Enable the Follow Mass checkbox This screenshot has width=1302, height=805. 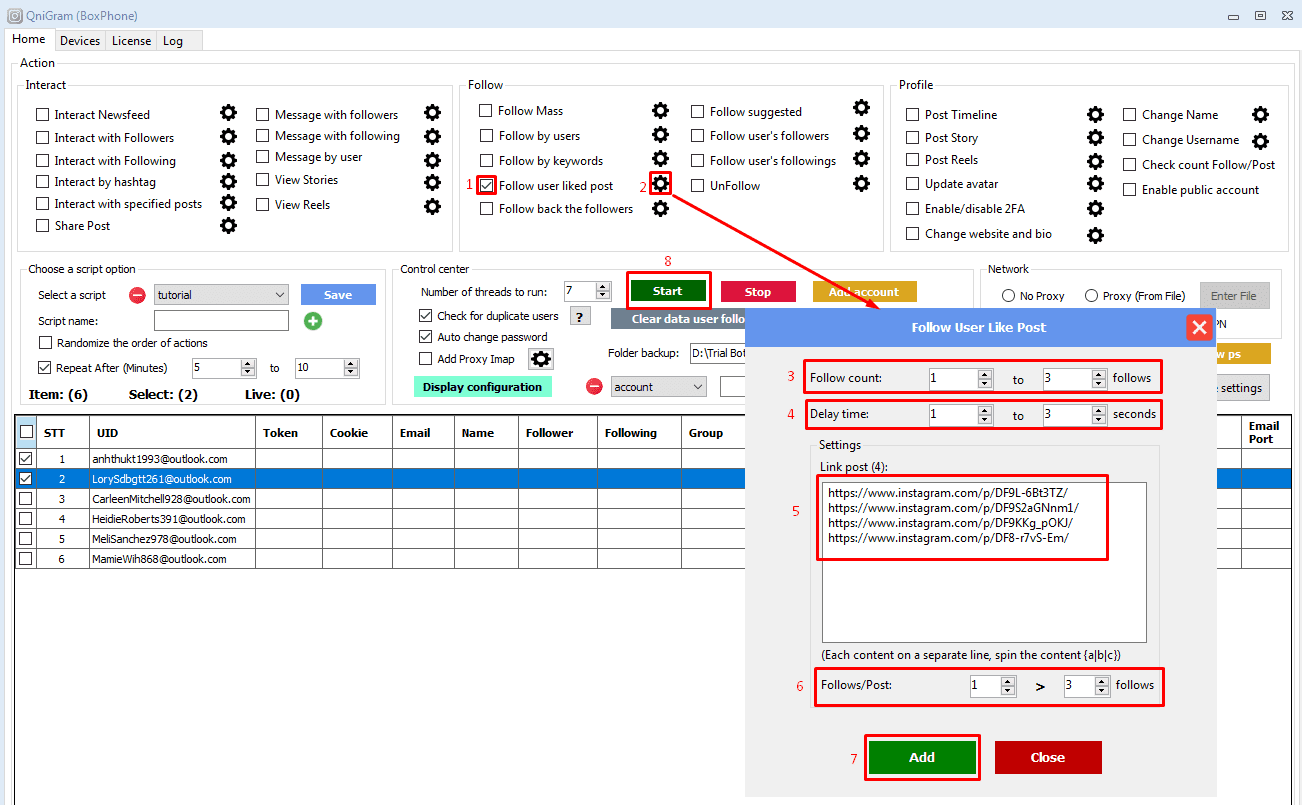pyautogui.click(x=486, y=111)
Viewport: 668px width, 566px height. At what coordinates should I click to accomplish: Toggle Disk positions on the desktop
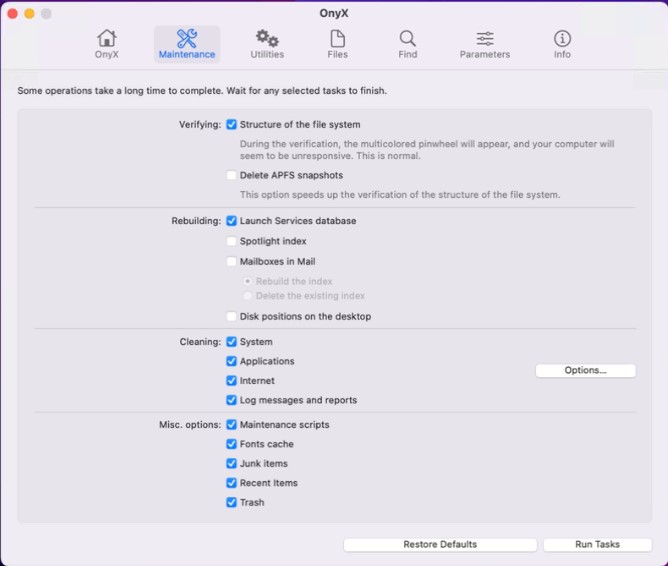coord(232,317)
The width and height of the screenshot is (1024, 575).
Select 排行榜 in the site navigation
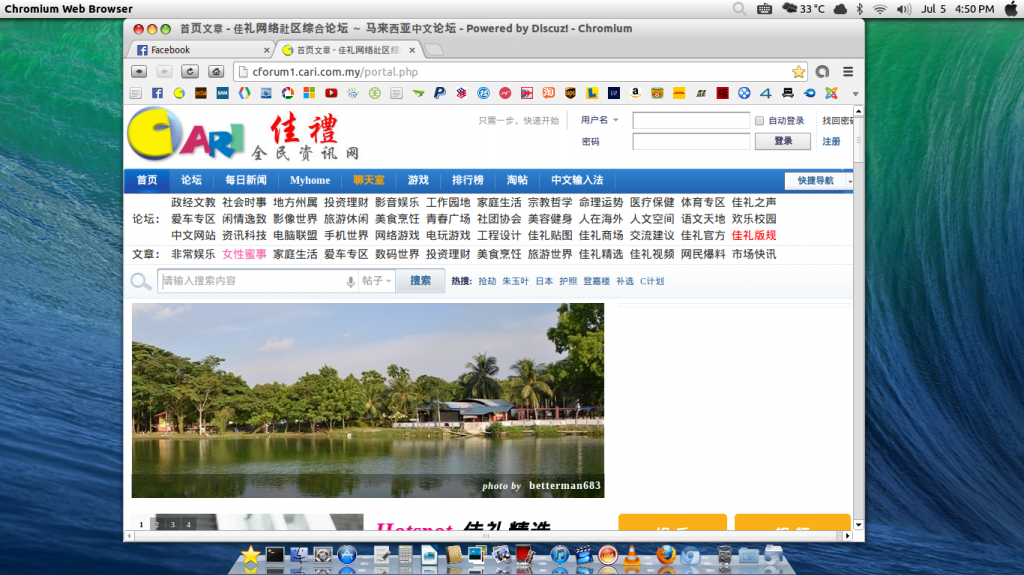467,181
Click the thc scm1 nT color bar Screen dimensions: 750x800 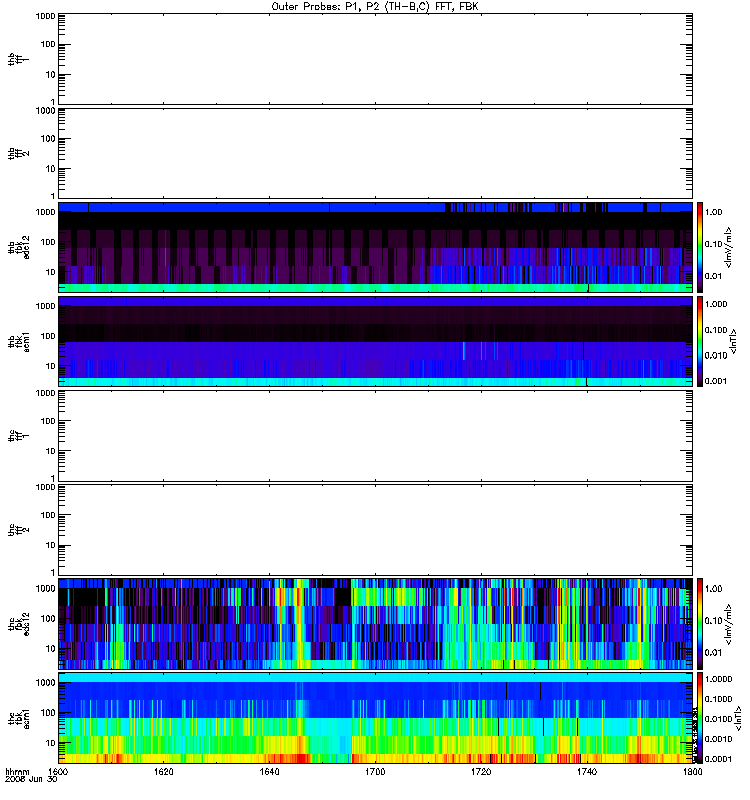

━━━━

* [WHAT YOU NEED TO DO] Leave every picture out and return exactly the lines from the one holding "Viewport: 668px width, 566px" through the end of the records above, both ends included, and nothing more.

* [SOLUTION BELOW]
Viewport: 668px width, 566px height. At what coordinates should I click to accomplish: Toggle Disk positions on the desktop
coord(232,317)
The width and height of the screenshot is (1024, 575).
Select 排行榜 in the site navigation
467,181
Click the thc scm1 nT color bar Screen dimensions: 750x800 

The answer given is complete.